---- Record extracts

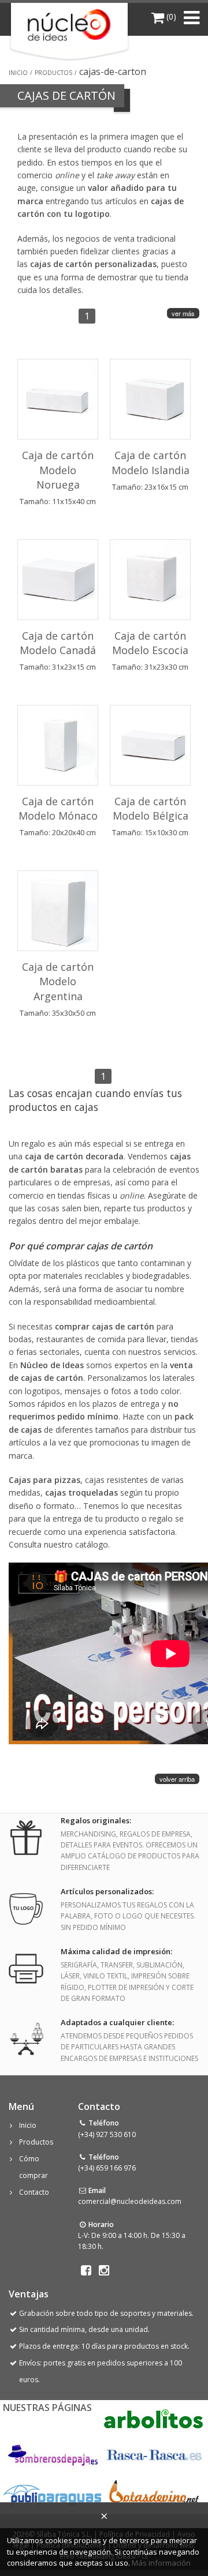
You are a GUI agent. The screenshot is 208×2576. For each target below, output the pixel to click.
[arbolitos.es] (153, 2418)
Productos (53, 73)
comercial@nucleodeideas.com (129, 2201)
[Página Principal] (69, 25)
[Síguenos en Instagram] (104, 2270)
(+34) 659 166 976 (107, 2168)
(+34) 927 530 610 (107, 2134)
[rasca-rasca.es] (154, 2455)
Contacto (34, 2192)
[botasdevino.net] (153, 2494)
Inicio (18, 73)
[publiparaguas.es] (52, 2494)
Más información (161, 2563)
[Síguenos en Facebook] (86, 2270)
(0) (170, 16)
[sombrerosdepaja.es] (52, 2456)
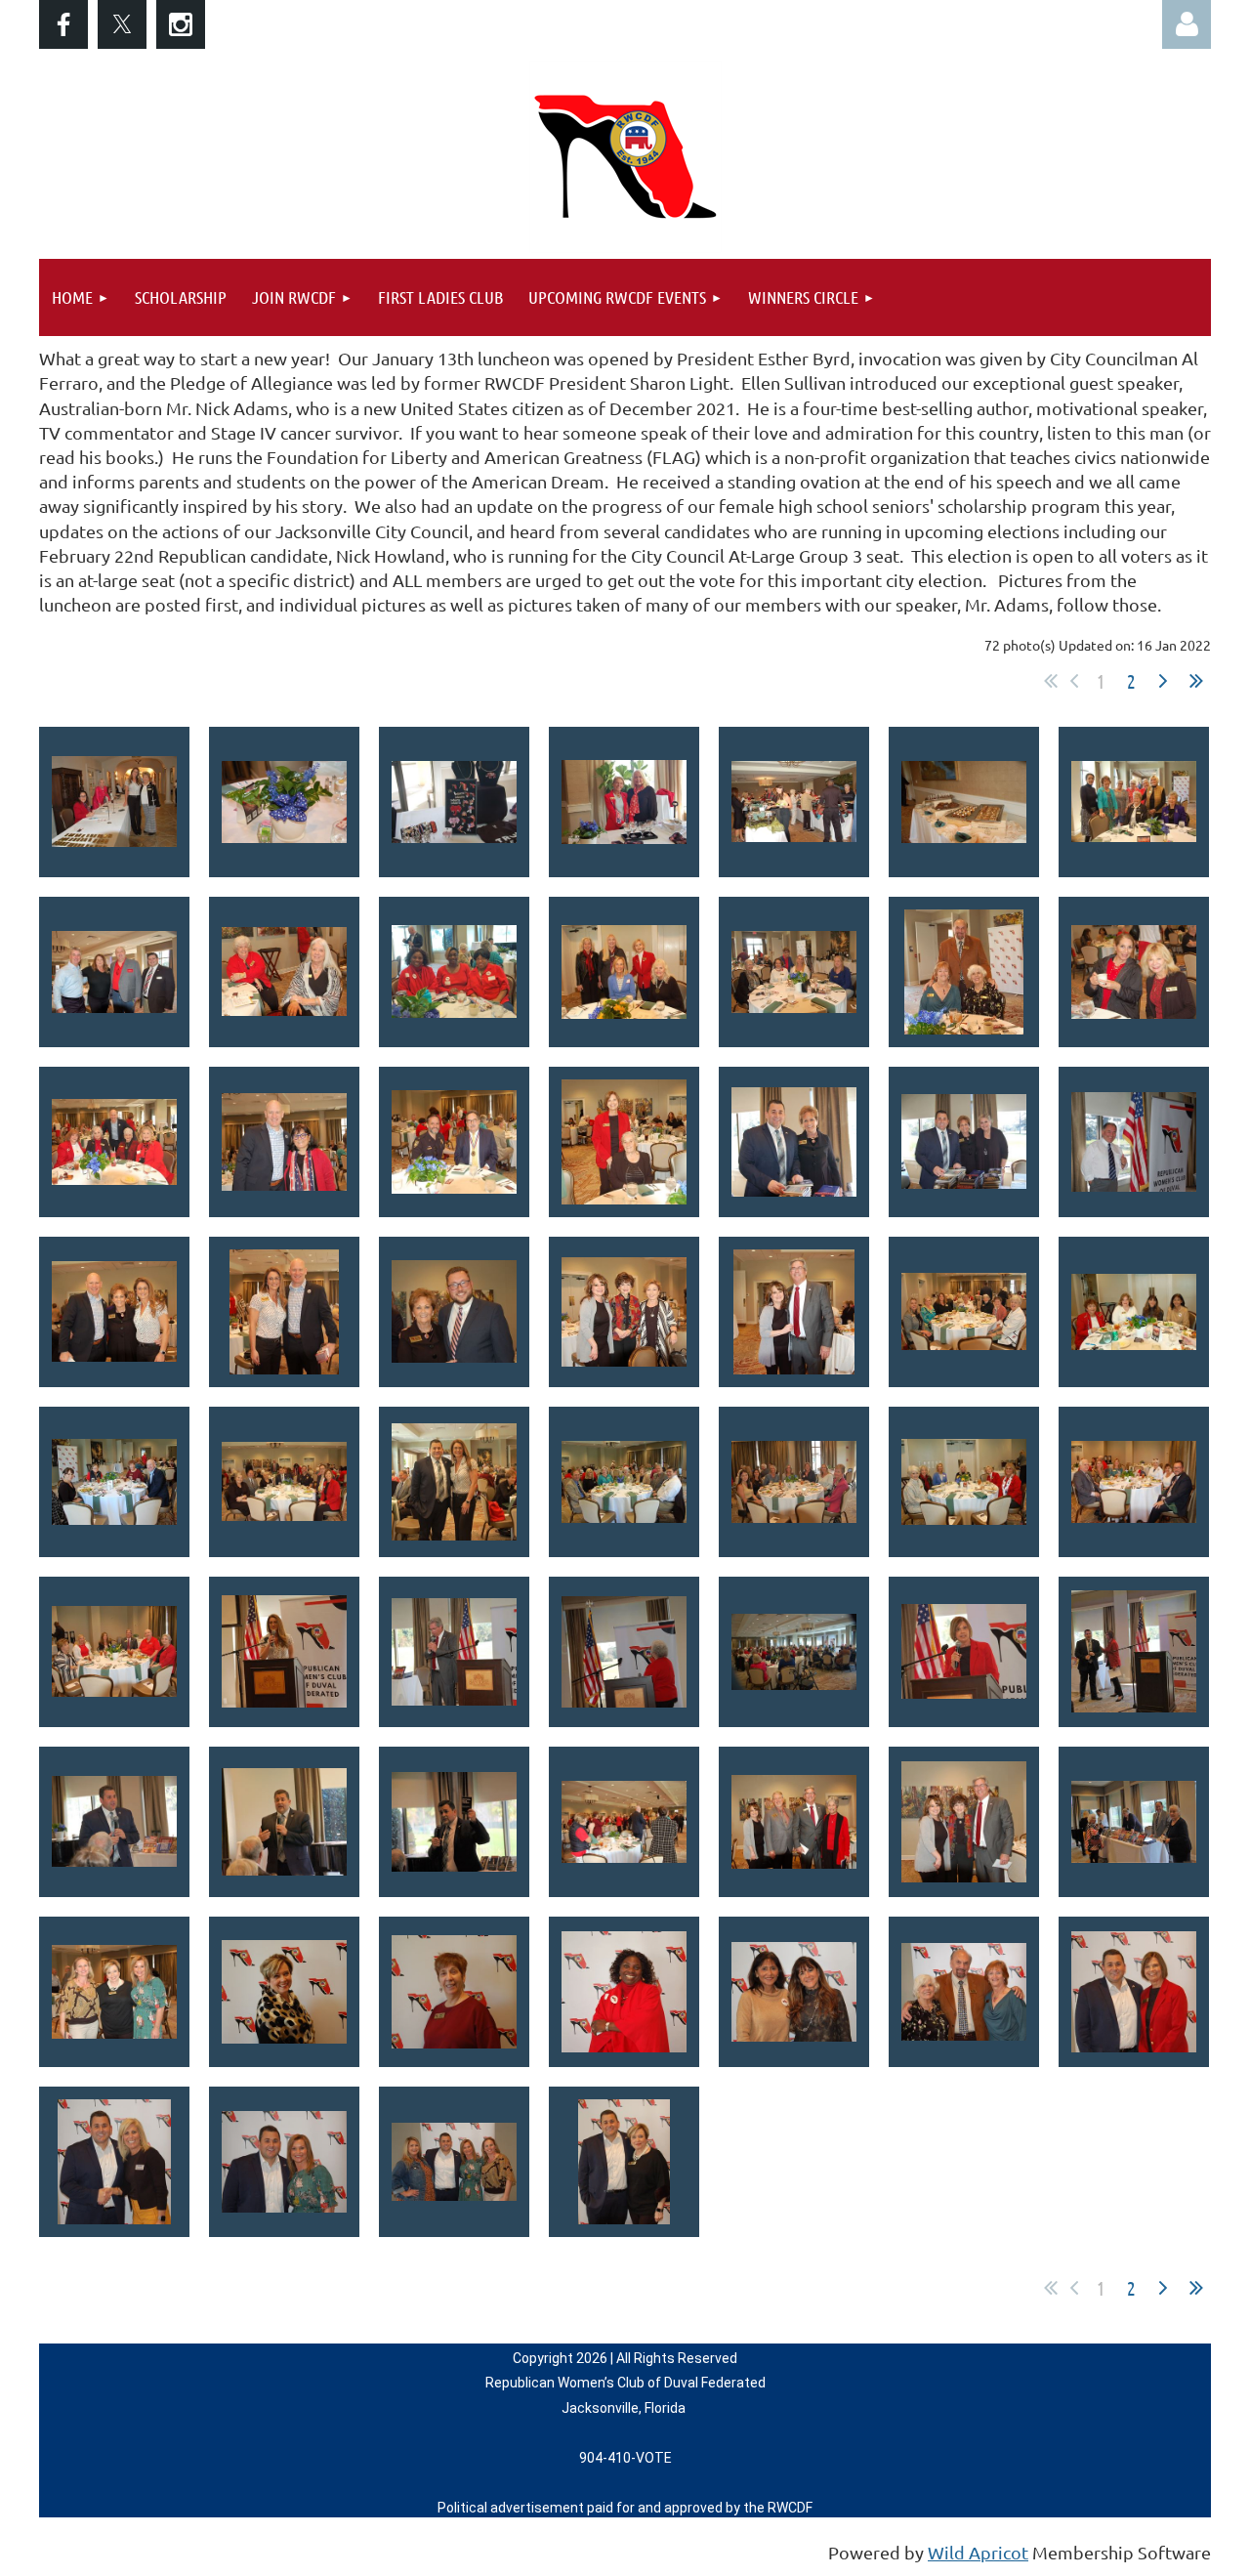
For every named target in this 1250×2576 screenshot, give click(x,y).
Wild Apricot (978, 2552)
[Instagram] (180, 24)
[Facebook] (63, 24)
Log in (1186, 24)
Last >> (1196, 681)
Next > (1163, 681)
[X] (122, 24)
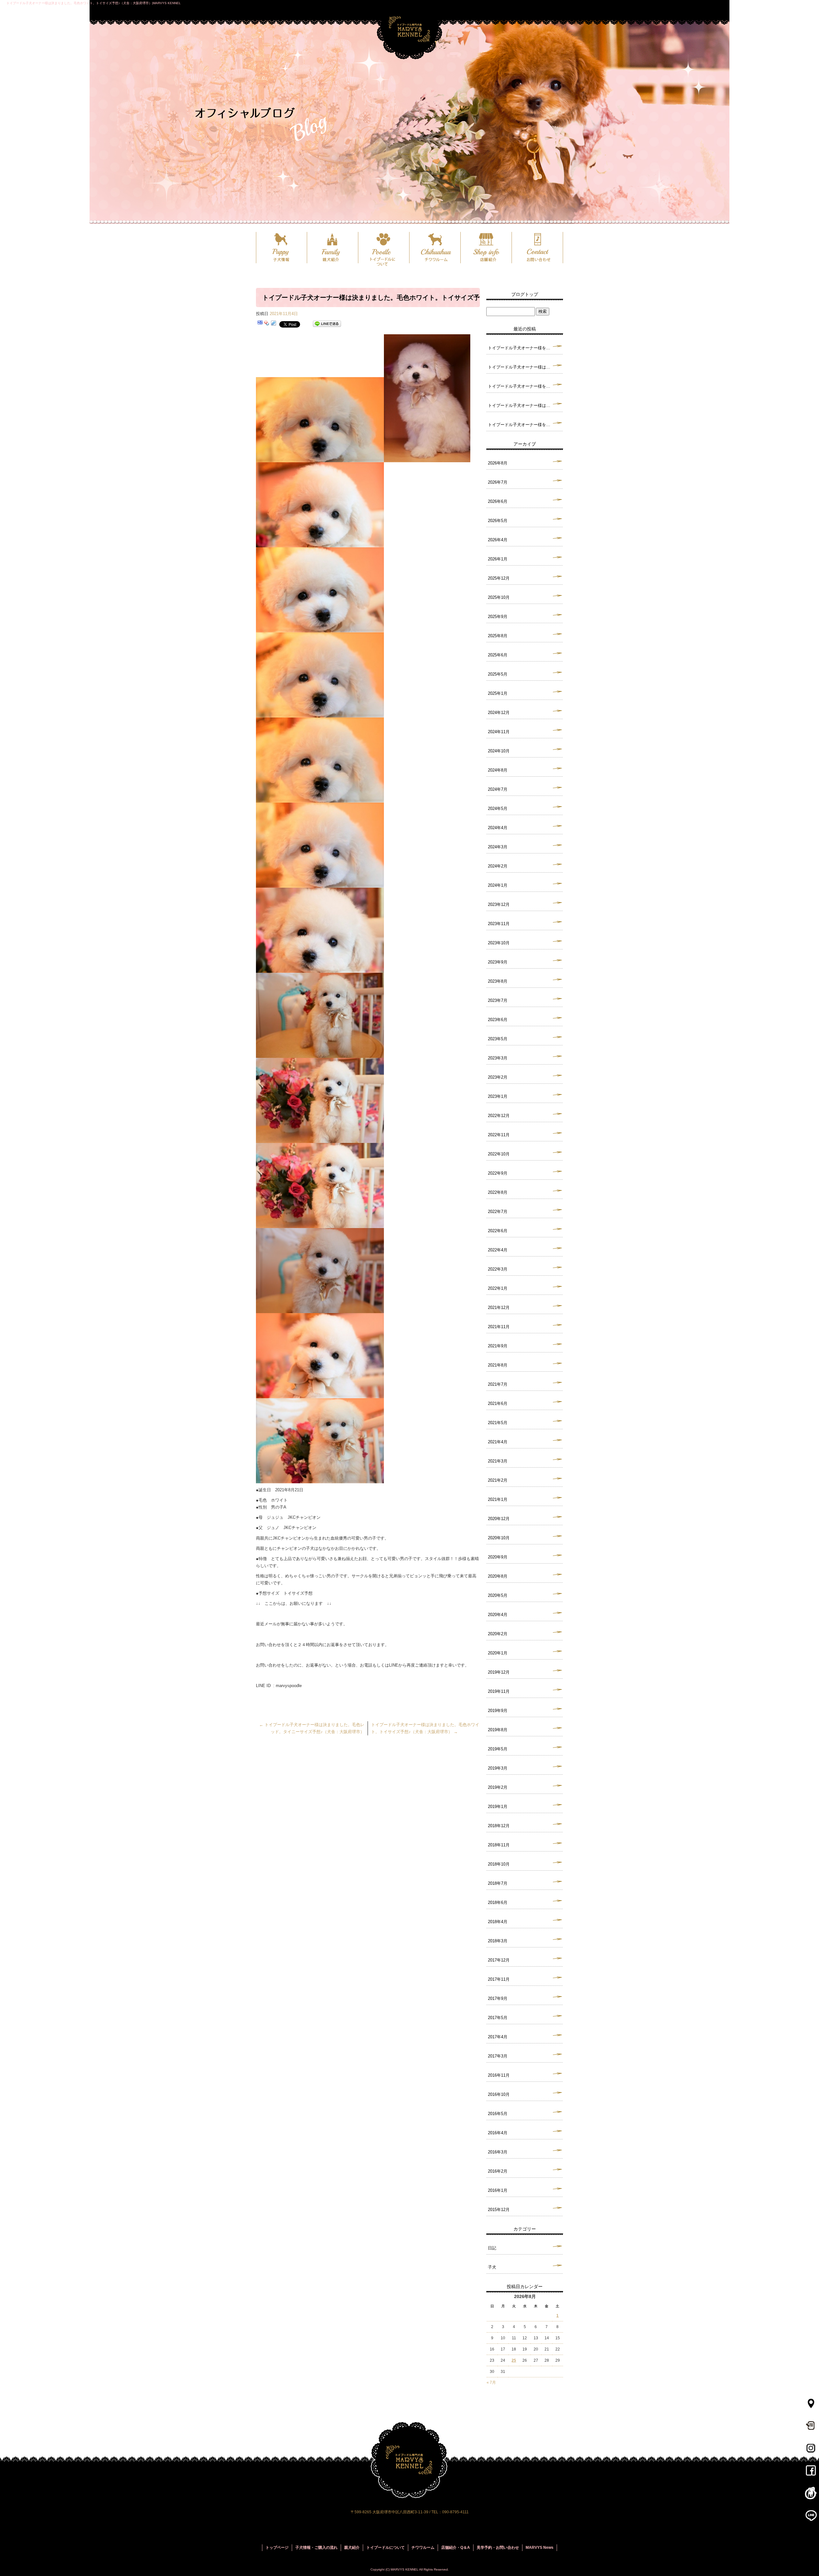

--------

What is needed — One stretch of the lines above is wanted, from the line that contains "[Síguenos en Instagram] (104, 2270)" through the line that contains "[sombrerosdepaja.es] (52, 2456)". Output it exactly.

Output of the task —
[Síguenos en Instagram] (104, 2270)
(+34) 659 166 976 (107, 2168)
(+34) 927 530 610 (107, 2134)
[rasca-rasca.es] (154, 2455)
Contacto (34, 2192)
[botasdevino.net] (153, 2494)
Inicio (18, 73)
[publiparaguas.es] (52, 2494)
Más información (161, 2563)
[Síguenos en Facebook] (86, 2270)
(0) (170, 16)
[sombrerosdepaja.es] (52, 2456)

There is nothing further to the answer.